There’s that phrase I hate, and I’ve got this really hot take about it: it’s all over the internet these days, and I hate it. “But why, Slade? What’s so wrong with it,” you ask. Well, it’s a barrier to entry for your customers. The more hoops you add between you and your customers, the less likely they are to purchase your product. If you obfuscate your pricing, more would rather walk away than talk to you. In most cases, they have a budget in mind and are just looking for the fastest and most cost-effective solution. They don’t have time, nor want, to talk.

I’ve run into this a few times in my short time doing freelancing since I graduated high school. Back when I was first doing email for my domain, I shopped around for more “enterprise-y” solutions for email–including hosting on my own servers–because I didn’t want to “just get Gmail.” I ended up doing just that because of all this “contact sales for pricing” bullshit scattered across the internet.

There are times where, of course, it makes sense to put a human on the other end of the line. More recently, when I was shopping around for an organization to work with in the D.C. area to move my servers from Albany, NY, to Washington, D.C., I had a strict set of requirements that “required” me to talk to someone. I went back and forth for months. The funny thing is that I didn’t even have to negotiate pricing–that was a flat rate that I thought was fair–but I had to give them all this really detailed information over email before even having the OPPORTUNITY to utilize their services.

They needed to know what I needed, how I needed it done, and frankly all of those things could have just been done in a sign-up flow. I wasted hours of people’s time (including my own) giving them this information that they could have gotten quicker if there was just a quick questionnaire to fill out. (Even funnier: the day I signed the contract, I was in D.C. I could’ve just stopped by their office and did everything there, it was that tedious. )

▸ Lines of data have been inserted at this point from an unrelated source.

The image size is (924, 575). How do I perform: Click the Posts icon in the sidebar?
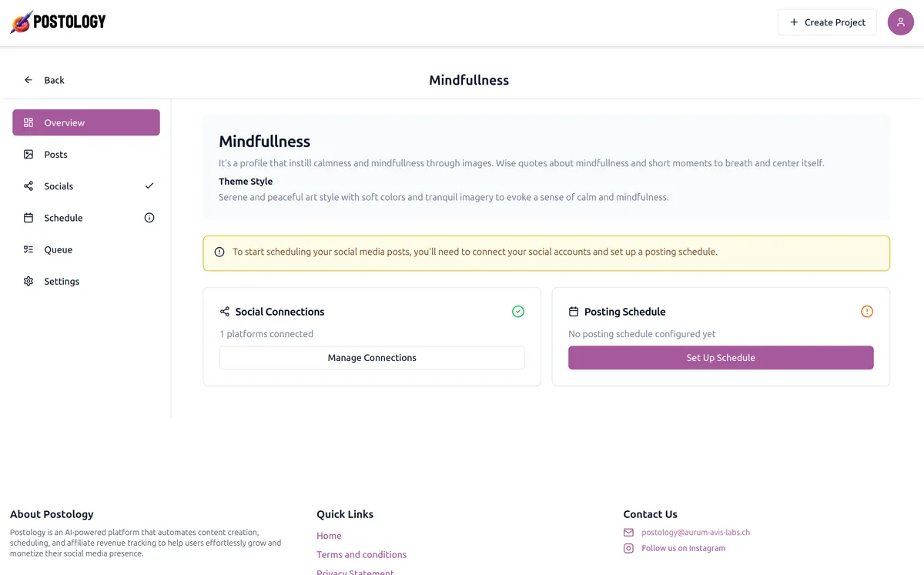point(29,154)
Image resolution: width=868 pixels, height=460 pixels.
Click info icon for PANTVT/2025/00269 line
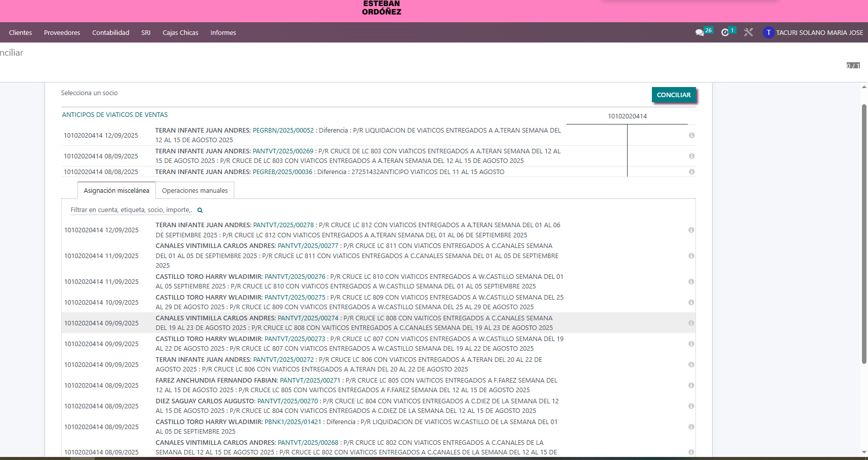click(x=691, y=156)
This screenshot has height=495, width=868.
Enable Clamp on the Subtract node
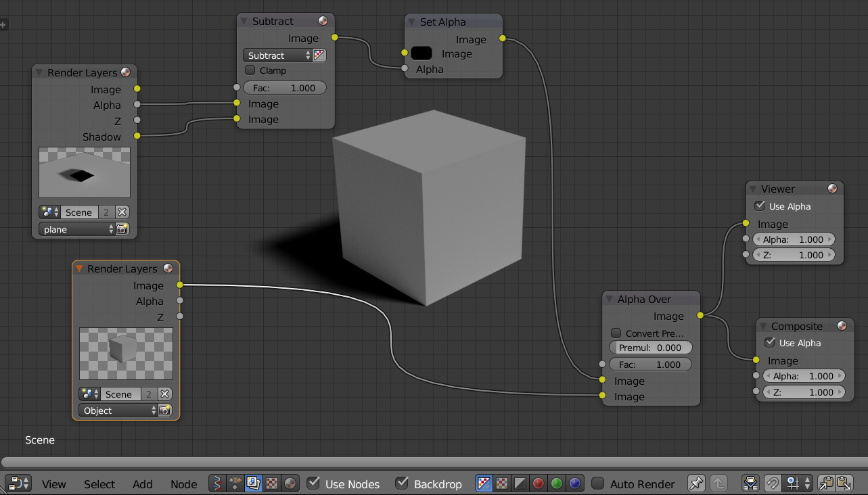point(250,70)
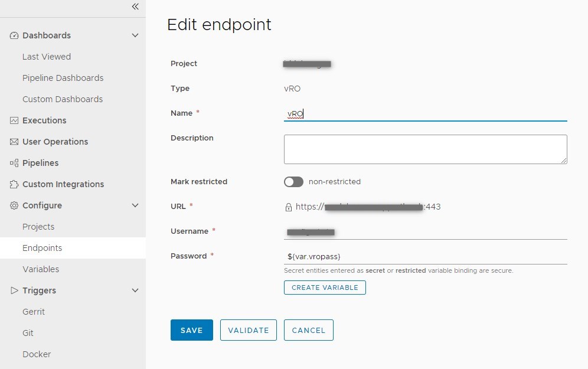The width and height of the screenshot is (588, 369).
Task: Open the Variables menu item
Action: click(41, 269)
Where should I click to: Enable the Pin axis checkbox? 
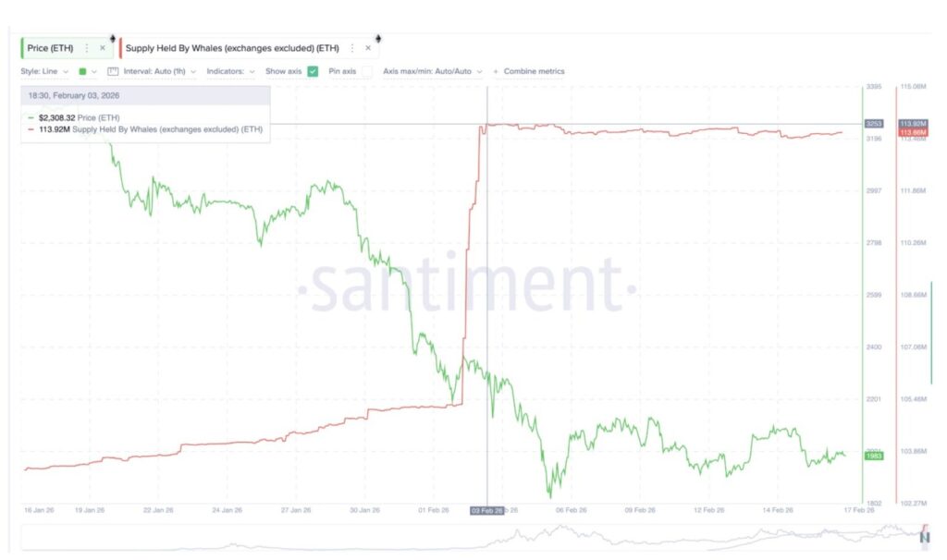(367, 71)
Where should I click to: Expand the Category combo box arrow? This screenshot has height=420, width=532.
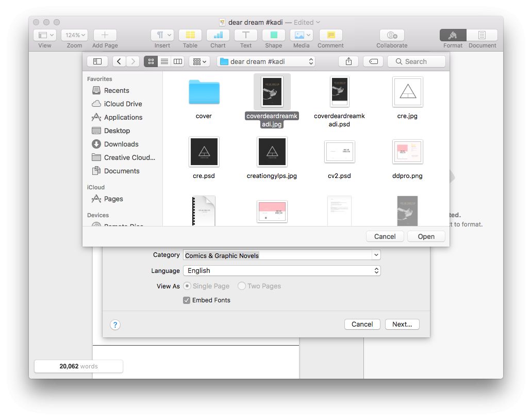click(x=376, y=255)
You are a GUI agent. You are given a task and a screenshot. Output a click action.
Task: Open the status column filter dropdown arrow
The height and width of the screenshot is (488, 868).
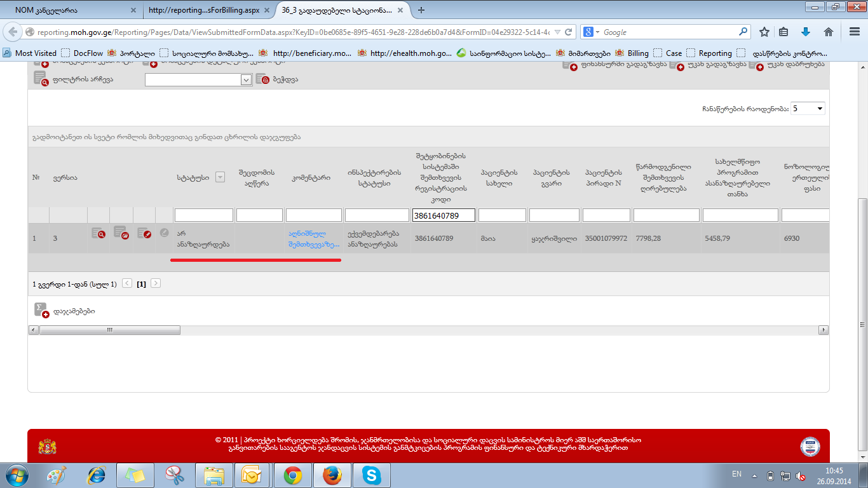click(x=220, y=178)
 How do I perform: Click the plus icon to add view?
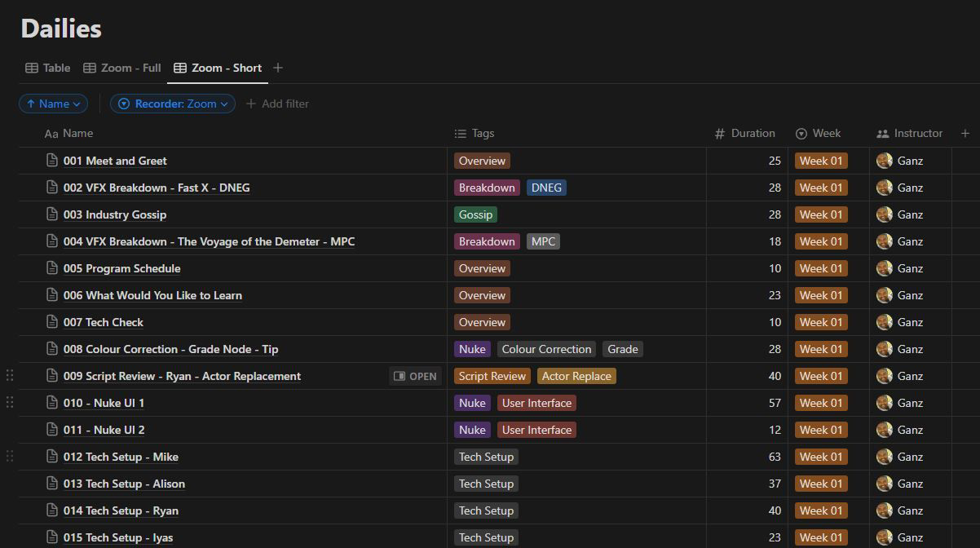click(278, 68)
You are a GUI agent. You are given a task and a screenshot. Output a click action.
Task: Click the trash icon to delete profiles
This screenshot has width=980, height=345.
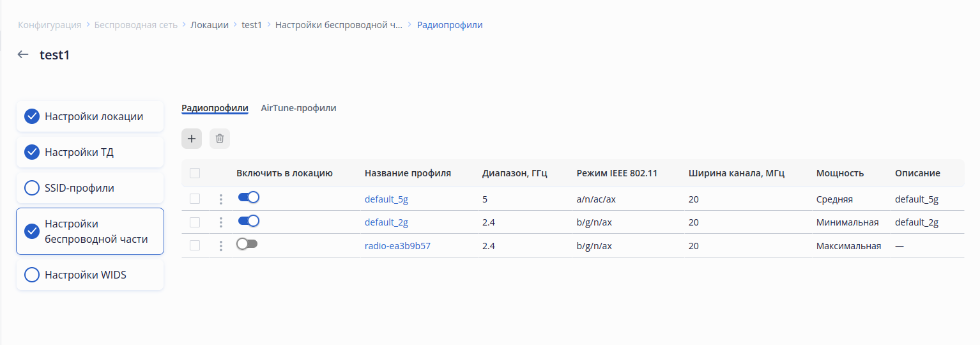(220, 139)
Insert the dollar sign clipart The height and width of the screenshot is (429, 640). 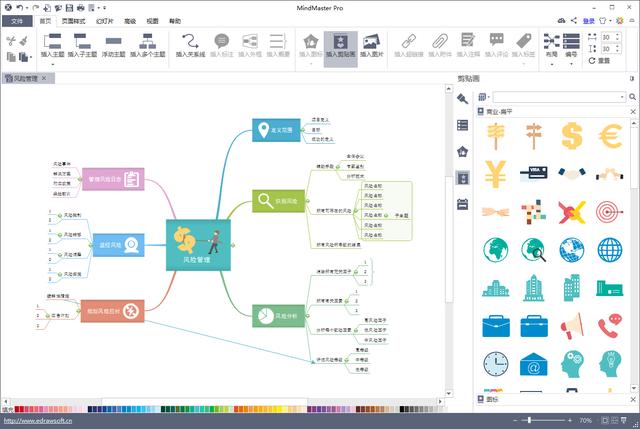[573, 134]
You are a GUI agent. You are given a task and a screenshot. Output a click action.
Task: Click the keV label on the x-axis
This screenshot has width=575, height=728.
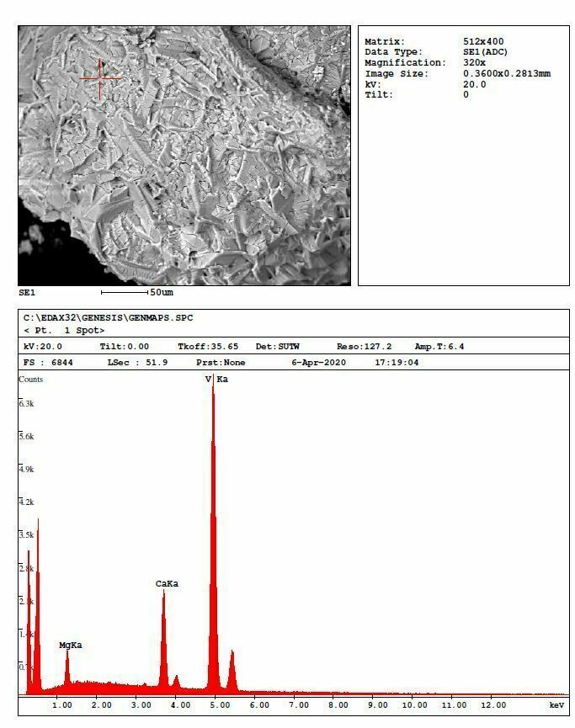coord(556,705)
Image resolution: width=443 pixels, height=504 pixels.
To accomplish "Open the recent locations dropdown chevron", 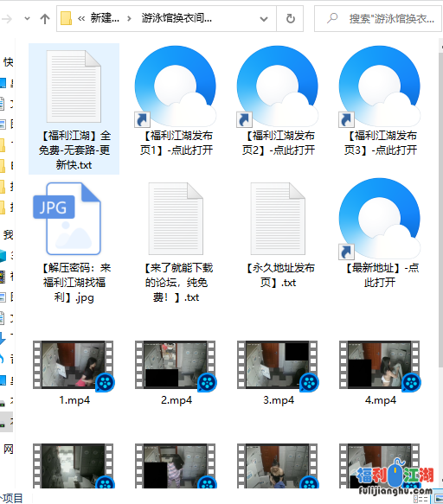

Why was any of that grunt work and back-and-forth even necessary, anyway?

Companies that insist on doing all this grunt work to hinder customers from buying their products will always baffle me. 37signals semi-recently launched Campfire, a service you buy one time and host yourself. They don’t require this song and dance with an “Account Manager” or “Representative” or some other god damn person to buy any products or services from them–you just fill out your information and you’re done. If a company their size can do this in the tech industry efficiently with next to no one babysitting sign-ups, anyone can.

The fact of the matter is, your “Accounts” staff are better off spending their limited time dealing with new and existing customers, not “potential” customers that you have to screen in. Until Congress or other legislative bodies step in and end this really awful practice of hiding products behind this “Contact sales for pricing” bullshit, it will continue. I think that’s stupid. Be transparent, offer a public-facing form to fill out that generates a quote and/or put your pricing on the internet.

Or just be content with losing customers. You do you, I guess. But my advice is to stop wasting everyone’s time.